> [What is being asked]:
Line by line, transcribe the listing below exactly.

> [Information shown]:
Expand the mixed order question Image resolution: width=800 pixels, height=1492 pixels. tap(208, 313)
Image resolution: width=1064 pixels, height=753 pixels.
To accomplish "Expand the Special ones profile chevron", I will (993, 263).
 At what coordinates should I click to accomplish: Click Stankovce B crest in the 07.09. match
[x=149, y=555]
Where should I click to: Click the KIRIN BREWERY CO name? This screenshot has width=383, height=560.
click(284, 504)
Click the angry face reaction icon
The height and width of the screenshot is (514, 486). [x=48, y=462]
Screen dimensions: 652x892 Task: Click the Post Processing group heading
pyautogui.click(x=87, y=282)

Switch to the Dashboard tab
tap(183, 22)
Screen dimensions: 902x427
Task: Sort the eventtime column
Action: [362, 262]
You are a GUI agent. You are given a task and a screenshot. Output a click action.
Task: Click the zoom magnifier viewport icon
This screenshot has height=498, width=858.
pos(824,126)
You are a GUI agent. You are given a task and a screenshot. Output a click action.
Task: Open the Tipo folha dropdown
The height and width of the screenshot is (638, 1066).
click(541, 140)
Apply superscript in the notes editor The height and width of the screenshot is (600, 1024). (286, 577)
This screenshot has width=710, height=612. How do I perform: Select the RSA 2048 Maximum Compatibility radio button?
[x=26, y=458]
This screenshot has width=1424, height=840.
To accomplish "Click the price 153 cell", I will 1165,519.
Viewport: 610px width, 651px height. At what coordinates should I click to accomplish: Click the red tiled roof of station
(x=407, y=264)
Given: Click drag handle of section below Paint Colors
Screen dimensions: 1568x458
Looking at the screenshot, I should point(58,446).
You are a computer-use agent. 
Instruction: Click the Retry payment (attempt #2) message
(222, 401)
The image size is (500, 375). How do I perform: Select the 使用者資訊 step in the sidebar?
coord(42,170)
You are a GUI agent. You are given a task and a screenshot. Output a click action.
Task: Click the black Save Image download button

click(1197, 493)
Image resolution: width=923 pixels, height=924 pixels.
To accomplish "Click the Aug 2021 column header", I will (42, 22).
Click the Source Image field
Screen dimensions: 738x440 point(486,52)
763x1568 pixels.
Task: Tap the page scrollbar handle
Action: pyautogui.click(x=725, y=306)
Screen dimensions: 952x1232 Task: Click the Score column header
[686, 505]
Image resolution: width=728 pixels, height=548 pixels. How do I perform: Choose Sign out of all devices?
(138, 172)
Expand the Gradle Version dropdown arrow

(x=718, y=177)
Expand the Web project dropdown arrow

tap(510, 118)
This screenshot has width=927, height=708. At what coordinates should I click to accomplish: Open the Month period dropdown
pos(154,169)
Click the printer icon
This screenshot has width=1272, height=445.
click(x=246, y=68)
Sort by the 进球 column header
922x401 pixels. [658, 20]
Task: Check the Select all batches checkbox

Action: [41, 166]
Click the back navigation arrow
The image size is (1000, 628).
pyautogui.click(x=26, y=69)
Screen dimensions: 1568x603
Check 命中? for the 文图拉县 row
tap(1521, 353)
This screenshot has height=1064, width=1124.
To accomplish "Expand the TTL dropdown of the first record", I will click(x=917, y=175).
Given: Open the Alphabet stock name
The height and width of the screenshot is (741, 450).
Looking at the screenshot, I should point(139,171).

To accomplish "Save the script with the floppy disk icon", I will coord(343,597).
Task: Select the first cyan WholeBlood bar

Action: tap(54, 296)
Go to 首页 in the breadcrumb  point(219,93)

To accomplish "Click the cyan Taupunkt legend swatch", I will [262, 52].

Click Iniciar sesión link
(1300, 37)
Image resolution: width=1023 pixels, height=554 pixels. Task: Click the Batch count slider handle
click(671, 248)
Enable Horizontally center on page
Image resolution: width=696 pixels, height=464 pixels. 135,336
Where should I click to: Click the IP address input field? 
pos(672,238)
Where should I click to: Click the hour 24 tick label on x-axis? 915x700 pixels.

> [Response to the task]:
Expand the mixed order question Image resolution: width=800 pixels, height=1492 pixels. tap(208, 313)
Image resolution: width=1064 pixels, height=753 pixels.
To accomplish "Expand the Special ones profile chevron", I will (993, 263).
 At what coordinates should I click to accomplish: Click Stankovce B crest in the 07.09. match
[x=149, y=555]
Where should I click to: Click the KIRIN BREWERY CO name? This screenshot has width=383, height=560.
click(284, 504)
Click the angry face reaction icon
The height and width of the screenshot is (514, 486). [x=48, y=462]
Screen dimensions: 652x892 Task: Click the Post Processing group heading
pyautogui.click(x=87, y=282)

Switch to the Dashboard tab
tap(183, 22)
Screen dimensions: 902x427
Task: Sort the eventtime column
Action: [362, 262]
You are a GUI agent. You are given a task and a screenshot. Output a click action.
Task: Click the zoom magnifier viewport icon
This screenshot has height=498, width=858.
pos(824,126)
You are a GUI agent. You are given a task and a screenshot. Output a click action.
Task: Open the Tipo folha dropdown
The height and width of the screenshot is (638, 1066).
click(541, 140)
Apply superscript in the notes editor The height and width of the screenshot is (600, 1024). (286, 577)
This screenshot has width=710, height=612. How do I perform: Select the RSA 2048 Maximum Compatibility radio button?
[x=26, y=458]
This screenshot has width=1424, height=840.
To accomplish "Click the price 153 cell", I will 1165,519.
Viewport: 610px width, 651px height. At what coordinates should I click to accomplish: Click the red tiled roof of station
(x=407, y=264)
Given: Click drag handle of section below Paint Colors
Screen dimensions: 1568x458
Looking at the screenshot, I should point(58,446).
You are a computer-use agent. 
Instruction: Click the Retry payment (attempt #2) message
(222, 401)
The image size is (500, 375). How do I perform: Select the 使用者資訊 step in the sidebar?
coord(42,170)
You are a GUI agent. You are given a task and a screenshot. Output a click action.
Task: Click the black Save Image download button

click(1197, 493)
Image resolution: width=923 pixels, height=924 pixels.
To accomplish "Click the Aug 2021 column header", I will (42, 22).
Click the Source Image field
Screen dimensions: 738x440 point(486,52)
763x1568 pixels.
Task: Tap the page scrollbar handle
Action: pyautogui.click(x=725, y=306)
Screen dimensions: 952x1232 Task: Click the Score column header
[686, 505]
Image resolution: width=728 pixels, height=548 pixels. How do I perform: Choose Sign out of all devices?
(138, 172)
Expand the Gradle Version dropdown arrow

(x=718, y=177)
Expand the Web project dropdown arrow

tap(510, 118)
This screenshot has width=927, height=708. At what coordinates should I click to accomplish: Open the Month period dropdown
pos(154,169)
Click the printer icon
This screenshot has width=1272, height=445.
click(x=246, y=68)
Sort by the 进球 column header
922x401 pixels. [658, 20]
Task: Check the Select all batches checkbox

Action: [41, 166]
Click the back navigation arrow
The image size is (1000, 628).
pyautogui.click(x=26, y=69)
Screen dimensions: 1568x603
Check 命中? for the 文图拉县 row
tap(1521, 353)
This screenshot has height=1064, width=1124.
To accomplish "Expand the TTL dropdown of the first record", I will click(x=917, y=175).
Given: Open the Alphabet stock name
The height and width of the screenshot is (741, 450).
Looking at the screenshot, I should point(139,171).

To accomplish "Save the script with the floppy disk icon", I will coord(343,597).
Task: Select the first cyan WholeBlood bar

Action: tap(54, 296)
Go to 首页 in the breadcrumb  point(219,93)

To accomplish "Click the cyan Taupunkt legend swatch", I will [262, 52].

Click Iniciar sesión link
(1300, 37)
Image resolution: width=1023 pixels, height=554 pixels. Task: Click the Batch count slider handle
click(671, 248)
Enable Horizontally center on page
Image resolution: width=696 pixels, height=464 pixels. 135,336
Where should I click to: Click the IP address input field? 
pos(672,238)
Where should I click to: Click the hour 24 tick label on x-axis? 915x700 pixels.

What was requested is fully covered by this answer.